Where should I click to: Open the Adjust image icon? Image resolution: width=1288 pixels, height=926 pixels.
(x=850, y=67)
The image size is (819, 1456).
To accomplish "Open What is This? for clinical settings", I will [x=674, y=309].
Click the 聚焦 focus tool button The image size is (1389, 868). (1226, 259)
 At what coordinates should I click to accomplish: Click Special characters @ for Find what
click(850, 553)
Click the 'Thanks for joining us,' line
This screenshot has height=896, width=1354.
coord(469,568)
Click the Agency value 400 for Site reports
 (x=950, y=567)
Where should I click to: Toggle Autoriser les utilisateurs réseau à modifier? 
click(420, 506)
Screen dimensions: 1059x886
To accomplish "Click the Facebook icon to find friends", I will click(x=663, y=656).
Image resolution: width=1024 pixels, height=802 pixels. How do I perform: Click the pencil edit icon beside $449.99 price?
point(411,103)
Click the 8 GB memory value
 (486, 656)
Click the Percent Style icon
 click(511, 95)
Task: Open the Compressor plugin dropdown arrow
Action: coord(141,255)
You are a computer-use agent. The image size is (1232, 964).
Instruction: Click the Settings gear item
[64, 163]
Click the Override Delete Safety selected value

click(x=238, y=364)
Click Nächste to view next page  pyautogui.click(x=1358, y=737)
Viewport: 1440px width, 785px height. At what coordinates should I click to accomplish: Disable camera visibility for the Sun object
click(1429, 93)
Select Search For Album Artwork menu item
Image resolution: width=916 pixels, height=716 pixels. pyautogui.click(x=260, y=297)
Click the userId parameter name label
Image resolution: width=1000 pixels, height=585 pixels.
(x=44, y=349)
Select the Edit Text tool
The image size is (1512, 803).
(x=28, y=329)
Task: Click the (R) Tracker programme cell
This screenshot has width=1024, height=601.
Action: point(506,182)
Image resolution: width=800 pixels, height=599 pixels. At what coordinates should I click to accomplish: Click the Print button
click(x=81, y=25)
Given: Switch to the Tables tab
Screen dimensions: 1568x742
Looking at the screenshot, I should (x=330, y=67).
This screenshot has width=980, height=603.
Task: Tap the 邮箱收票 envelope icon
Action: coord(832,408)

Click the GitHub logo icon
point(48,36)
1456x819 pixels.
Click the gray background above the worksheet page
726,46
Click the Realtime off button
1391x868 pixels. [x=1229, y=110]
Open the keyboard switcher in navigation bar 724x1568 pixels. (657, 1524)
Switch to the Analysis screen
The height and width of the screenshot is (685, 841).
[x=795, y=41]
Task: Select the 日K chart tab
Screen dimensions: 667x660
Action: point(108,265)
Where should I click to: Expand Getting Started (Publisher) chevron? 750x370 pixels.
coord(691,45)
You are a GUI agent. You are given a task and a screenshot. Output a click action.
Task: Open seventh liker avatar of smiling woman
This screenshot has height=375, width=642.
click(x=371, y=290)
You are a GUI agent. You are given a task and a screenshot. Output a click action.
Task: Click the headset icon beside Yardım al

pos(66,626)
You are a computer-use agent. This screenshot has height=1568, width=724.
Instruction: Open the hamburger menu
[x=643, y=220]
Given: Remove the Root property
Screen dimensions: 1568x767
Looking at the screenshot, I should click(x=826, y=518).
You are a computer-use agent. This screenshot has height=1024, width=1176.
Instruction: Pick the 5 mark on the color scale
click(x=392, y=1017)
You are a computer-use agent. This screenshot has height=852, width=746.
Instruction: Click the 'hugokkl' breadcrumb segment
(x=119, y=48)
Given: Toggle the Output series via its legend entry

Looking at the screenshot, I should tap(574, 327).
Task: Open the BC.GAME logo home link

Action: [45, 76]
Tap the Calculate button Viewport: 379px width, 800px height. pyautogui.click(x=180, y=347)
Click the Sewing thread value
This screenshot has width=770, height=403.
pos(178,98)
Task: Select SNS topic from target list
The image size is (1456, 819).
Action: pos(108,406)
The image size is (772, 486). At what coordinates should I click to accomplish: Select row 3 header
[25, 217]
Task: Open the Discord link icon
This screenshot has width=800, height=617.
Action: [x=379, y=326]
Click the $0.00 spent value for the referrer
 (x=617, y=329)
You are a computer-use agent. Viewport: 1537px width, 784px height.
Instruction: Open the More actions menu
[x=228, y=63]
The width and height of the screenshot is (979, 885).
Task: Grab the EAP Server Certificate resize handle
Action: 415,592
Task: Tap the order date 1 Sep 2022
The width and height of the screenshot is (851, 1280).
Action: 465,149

+---+

Collect every line of the rows above that contains the word "logo", and copy each one in full.

Click the GitHub logo icon
Task: Open the BC.GAME logo home link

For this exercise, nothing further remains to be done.